Gamtae Butter Scallop Spaghetti
Preparing gamtae butter scallop spaghetti requires high heat to develop a properly caramelized exterior on the scallops. This process involves searing the scallops for ninety seconds on each side to create a deep brown crust. Before the scallops ever touch the pan, it is essential to ensure they are completely dry by patting them down thoroughly with paper towels. Removing all surface moisture prevents the scallops from steaming in the pan. If the scallops remain damp, they will turn out soft and pale instead of achieving the intended texture and color. After the scallops have been removed from the heat, the remaining browned bits, known as the fond, serve as the primary flavor foundation for the sauce.

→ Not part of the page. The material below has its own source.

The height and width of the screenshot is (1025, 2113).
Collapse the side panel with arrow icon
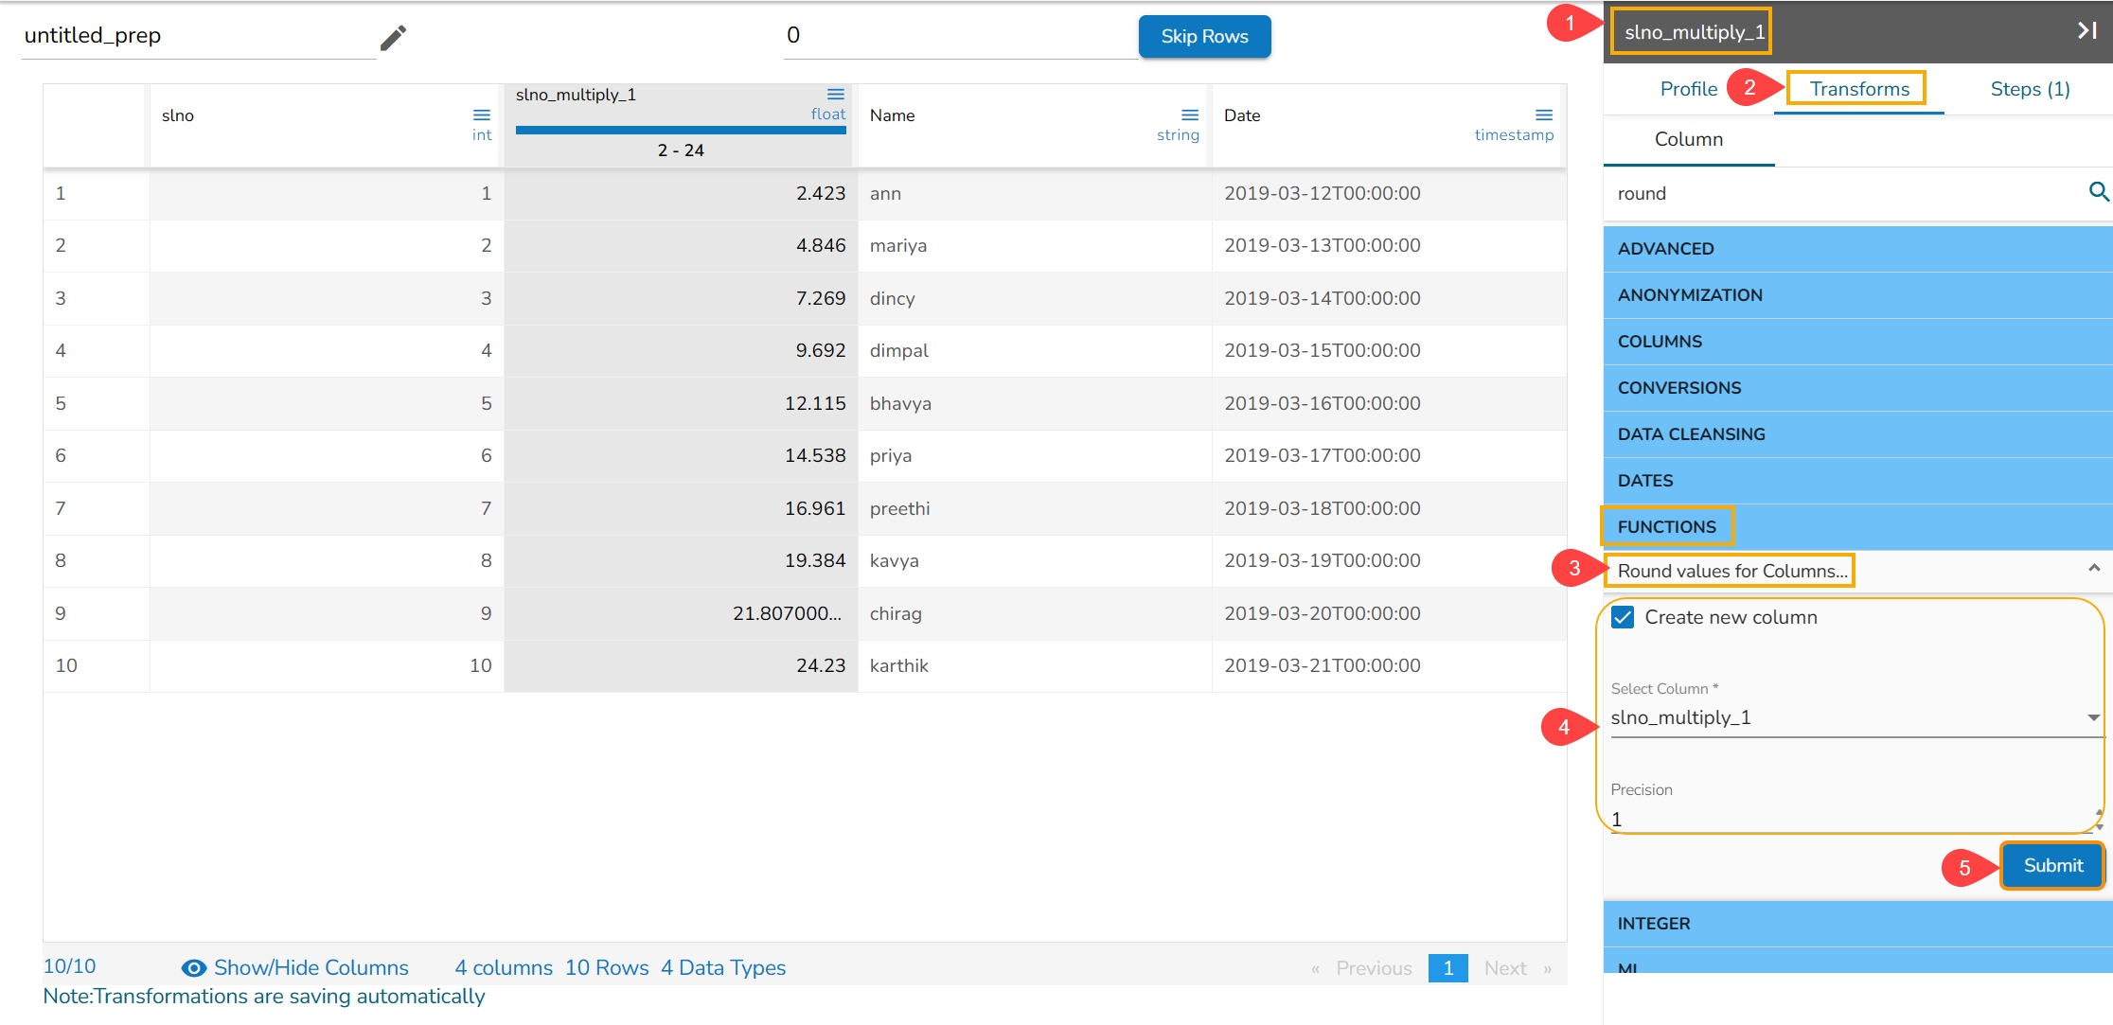[x=2086, y=31]
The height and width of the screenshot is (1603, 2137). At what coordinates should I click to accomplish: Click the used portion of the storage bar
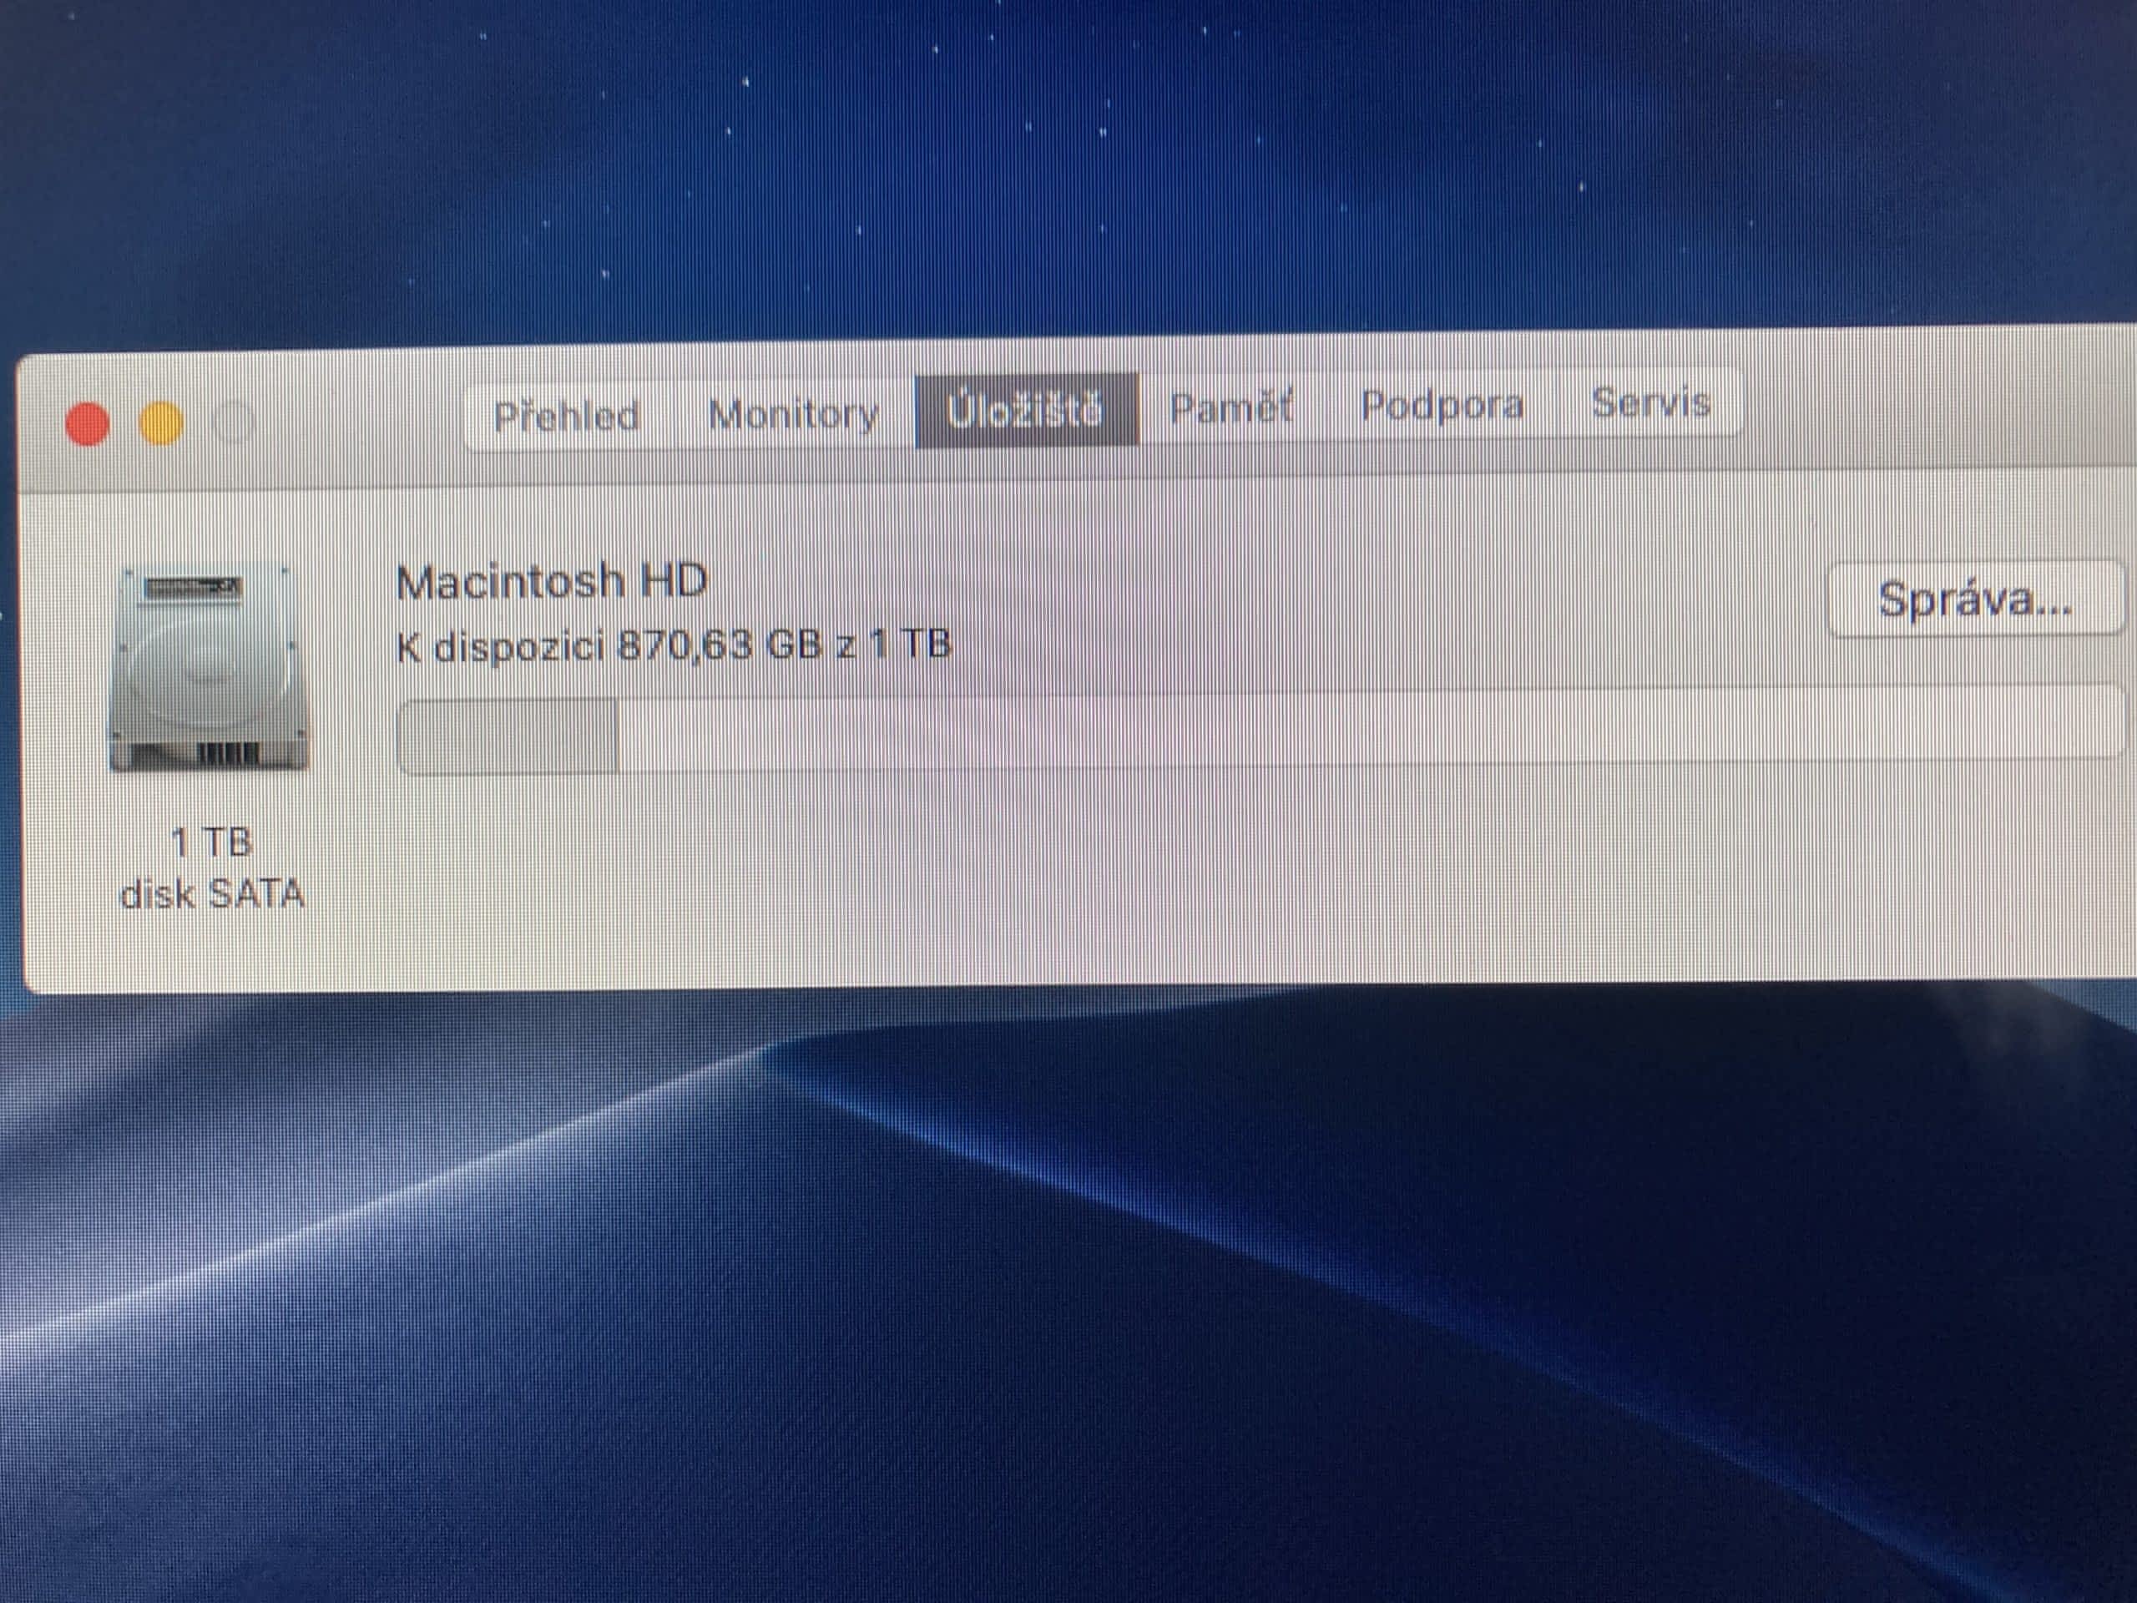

Garlic and butter are added to the same pan, followed by white wine which is used to deglaze the surface. As the liquid simmers, the alcohol evaporates, leaving behind a clean acidity that balances the richness of the other ingredients. The sauce is finished by swirling in cold butter at the final stage, which creates a smooth and stable emulsion that coats each spaghetti strand evenly. The final component is gamtae seaweed, which has a flavor profile that is notably more delicate and milder than standard nori. By crumbling this seaweed over the pasta immediately before it is served, you introduce a subtle oceanic quality that bridges the gap between the richness of the butter and the natural sweetness of the scallop meat. To complete the preparation, a measured amount of fresh lemon juice is squeezed over the dish. This acidity sharpens the various flavor components and reduces the perceived heaviness of the fats, ensuring that the pasta remains balanced throughout the meal.
Baked Ziti
Baked ziti is an Italian-American oven pasta that delivers a lasagna-style flavor structure with far less assembly work. Tubular ziti noodles are boiled to al dente, tossed in a beef-and-tomato meat sauce, then layered in a baking dish with generous amounts of ricotta and shredded mozzarella. The tube shape traps sauce inside each piece, distributing flavor more evenly than flat pasta can. Parmesan spread across the top browns into a thin, crisp crust during the thirty-five-minute bake, while the interior melds into a cohesive mass of sauce-soaked pasta and melted cheese. Because no individual pasta sheets need to be layered, total hands-on preparation time is considerably shorter than classic lasagna. The dish scales easily to four or more servings in a single pan, making it well suited for family dinners and gatherings. Adding a small amount of water or sauce before reheating keeps leftovers from drying out.